Buenas palabras

Insulta que algo queda

No supieron  ver los políticos extremeños la buena intención del concejal de Torredembarra al proponer “Apadrina un niño extremeño” en su blog y respondieron  endemoniados con palabras hirientes:

 -Cateto, aldeano, hace falta ser un auténtico hijo de puta.

 El edil torrenc intuyó que se sentían ligeramente molestos y pidió disculpas por lo que él calificó como broma.

Apareció el tercero en discordia, un tal Puig, diputado de Esquerra que se hizo famoso por bañarse -documentación en la boca- en la piscina de un tal Pedro Jota, largando lo que debería callar y dijo  a los extremeños mal nacidos y desagradecidos. Hay algunos especialistas en poner paz que se deberían dedicar a la diplomacia.

 ¿Es un aldeano peor que un villano o un ciudadano?¿Es el cateto peor que la hipotenusa? ¿Hay que agradecer lo que se recibe por ley?

A lo que iba, me centro, observen que todos los contendientes son tíos y políticos,  que podrían andar pensando en estrategias para salir de la crisis inexistente, alguna ley eficaz para reducir la muerte de mujeres, en fin, algo útil, aunque fuera sólo algo. ¿Se ganan estos tíos el sueldo?

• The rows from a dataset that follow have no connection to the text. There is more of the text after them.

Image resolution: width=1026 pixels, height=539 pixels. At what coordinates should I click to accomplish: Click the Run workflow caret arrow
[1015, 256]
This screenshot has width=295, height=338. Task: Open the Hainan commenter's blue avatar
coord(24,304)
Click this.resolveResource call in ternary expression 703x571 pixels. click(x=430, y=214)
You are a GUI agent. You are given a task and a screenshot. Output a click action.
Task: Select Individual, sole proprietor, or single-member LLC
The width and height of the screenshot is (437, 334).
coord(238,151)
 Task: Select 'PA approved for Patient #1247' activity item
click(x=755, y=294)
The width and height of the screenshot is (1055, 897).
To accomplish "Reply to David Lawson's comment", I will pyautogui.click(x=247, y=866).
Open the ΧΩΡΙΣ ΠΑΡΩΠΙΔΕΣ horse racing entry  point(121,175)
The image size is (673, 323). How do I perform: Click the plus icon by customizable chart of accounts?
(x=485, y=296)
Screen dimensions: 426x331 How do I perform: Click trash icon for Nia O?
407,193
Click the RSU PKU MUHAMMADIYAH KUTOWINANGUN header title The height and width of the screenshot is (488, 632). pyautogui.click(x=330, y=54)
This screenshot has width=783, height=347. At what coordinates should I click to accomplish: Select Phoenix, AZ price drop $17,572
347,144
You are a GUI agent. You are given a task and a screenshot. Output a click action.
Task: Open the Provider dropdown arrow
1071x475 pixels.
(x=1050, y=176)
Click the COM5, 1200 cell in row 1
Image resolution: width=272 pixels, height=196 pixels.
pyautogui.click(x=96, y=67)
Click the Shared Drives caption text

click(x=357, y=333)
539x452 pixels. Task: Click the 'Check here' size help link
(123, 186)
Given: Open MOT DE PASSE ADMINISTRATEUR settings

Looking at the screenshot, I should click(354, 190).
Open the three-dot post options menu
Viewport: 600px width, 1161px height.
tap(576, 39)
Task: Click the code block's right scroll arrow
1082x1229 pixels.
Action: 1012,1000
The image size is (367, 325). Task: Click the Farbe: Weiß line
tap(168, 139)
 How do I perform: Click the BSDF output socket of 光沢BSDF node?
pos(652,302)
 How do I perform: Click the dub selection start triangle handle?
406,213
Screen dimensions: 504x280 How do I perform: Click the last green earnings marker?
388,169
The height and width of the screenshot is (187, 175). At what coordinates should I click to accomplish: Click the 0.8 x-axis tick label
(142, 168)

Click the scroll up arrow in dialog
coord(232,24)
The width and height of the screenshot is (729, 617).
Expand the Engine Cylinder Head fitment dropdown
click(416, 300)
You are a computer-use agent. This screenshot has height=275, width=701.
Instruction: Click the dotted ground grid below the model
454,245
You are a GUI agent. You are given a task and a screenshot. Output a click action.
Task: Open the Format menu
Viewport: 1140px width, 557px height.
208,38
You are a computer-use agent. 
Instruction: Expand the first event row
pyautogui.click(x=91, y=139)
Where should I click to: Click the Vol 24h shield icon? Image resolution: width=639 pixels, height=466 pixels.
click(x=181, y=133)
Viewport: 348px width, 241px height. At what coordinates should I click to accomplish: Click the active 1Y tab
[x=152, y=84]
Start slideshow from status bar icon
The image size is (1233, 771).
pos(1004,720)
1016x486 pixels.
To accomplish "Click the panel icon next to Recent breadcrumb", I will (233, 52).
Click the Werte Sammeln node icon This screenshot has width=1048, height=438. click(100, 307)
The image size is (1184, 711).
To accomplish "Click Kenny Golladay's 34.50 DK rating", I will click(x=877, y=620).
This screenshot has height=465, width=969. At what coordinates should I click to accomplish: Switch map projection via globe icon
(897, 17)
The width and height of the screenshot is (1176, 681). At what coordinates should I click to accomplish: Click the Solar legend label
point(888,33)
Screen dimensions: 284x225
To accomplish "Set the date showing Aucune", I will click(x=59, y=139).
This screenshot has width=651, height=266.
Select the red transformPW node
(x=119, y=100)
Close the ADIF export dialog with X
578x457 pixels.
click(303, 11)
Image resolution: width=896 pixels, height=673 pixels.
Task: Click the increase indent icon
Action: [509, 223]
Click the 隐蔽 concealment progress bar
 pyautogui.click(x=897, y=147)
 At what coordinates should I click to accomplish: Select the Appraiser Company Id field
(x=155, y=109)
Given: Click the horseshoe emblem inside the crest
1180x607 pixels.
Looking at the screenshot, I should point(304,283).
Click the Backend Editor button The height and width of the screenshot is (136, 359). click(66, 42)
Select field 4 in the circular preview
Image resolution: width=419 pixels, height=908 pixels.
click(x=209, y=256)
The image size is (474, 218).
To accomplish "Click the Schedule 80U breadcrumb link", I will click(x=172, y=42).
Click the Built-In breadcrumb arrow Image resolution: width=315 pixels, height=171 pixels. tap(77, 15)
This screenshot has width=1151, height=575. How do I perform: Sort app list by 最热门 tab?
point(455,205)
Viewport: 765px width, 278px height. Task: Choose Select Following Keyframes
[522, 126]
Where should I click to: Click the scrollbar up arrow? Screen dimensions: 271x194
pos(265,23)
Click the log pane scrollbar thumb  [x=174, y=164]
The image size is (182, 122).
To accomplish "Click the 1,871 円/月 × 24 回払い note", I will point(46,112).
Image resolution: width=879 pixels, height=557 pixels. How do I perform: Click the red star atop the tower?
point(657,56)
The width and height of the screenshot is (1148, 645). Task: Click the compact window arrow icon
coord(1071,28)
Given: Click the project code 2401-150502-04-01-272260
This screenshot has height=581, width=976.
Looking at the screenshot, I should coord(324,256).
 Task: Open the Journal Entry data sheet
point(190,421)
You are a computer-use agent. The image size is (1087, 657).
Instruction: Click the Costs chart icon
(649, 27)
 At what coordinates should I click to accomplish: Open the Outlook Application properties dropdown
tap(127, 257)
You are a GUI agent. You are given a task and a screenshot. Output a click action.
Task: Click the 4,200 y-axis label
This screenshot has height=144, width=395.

A esto se suma su inquietante su falta de recursos lingüísticos propiamente masculinos.Mentarle la madre a uno es hábito de patio de colegio propio de personas a las que falta lectura y madurez.

Analicemos sus palabras:

 Hijos de puta: hijos de mujeres con recursos más físicos que intelectuales que en su estupidez se quedan preñadas involuntariamente en el ejercicio de su profesión. Se descalifica al hijo en tanto hijo de su madre. La masculinidad queda impoluta y a salvo de desprestigio.

Malnacido: sujeto al que su madre no ha sabido dar a luz correctamente, víctima de la falta de habilidad paritoria de la señora.

Apadrinar: término positivo que supone la tutela generosa de alguien, viene de padre. ¡Oh, el héroe!

Insultos y descalificaciones de, por y para machos existen, un tal Pancracio Celdrán ha recopilado pacientemente unos cuantos miles en un libro publicado hace poco, pero en su ignorancia supina estos sujetos echan mano de lo fácil, lo que se ajusta a sus recursos intelectuales.

Aquí falta inteligencia y lectura, sobra tiempo libre y se echa de menos la intervención de Doña Bibiana  exigiendo que se dijeran cosas como picha floja, maricón,  mangurrián u ornitorrinco, dejando a las madres en paz.

Fastidia bastante saber que a estos sujetos les pagamos nosotros, todos, y además con tanta diatriba he perdido la oportunidad de que me apadrinen con efecto retroactivo, según el cuarto de sangre extremeña que tengo.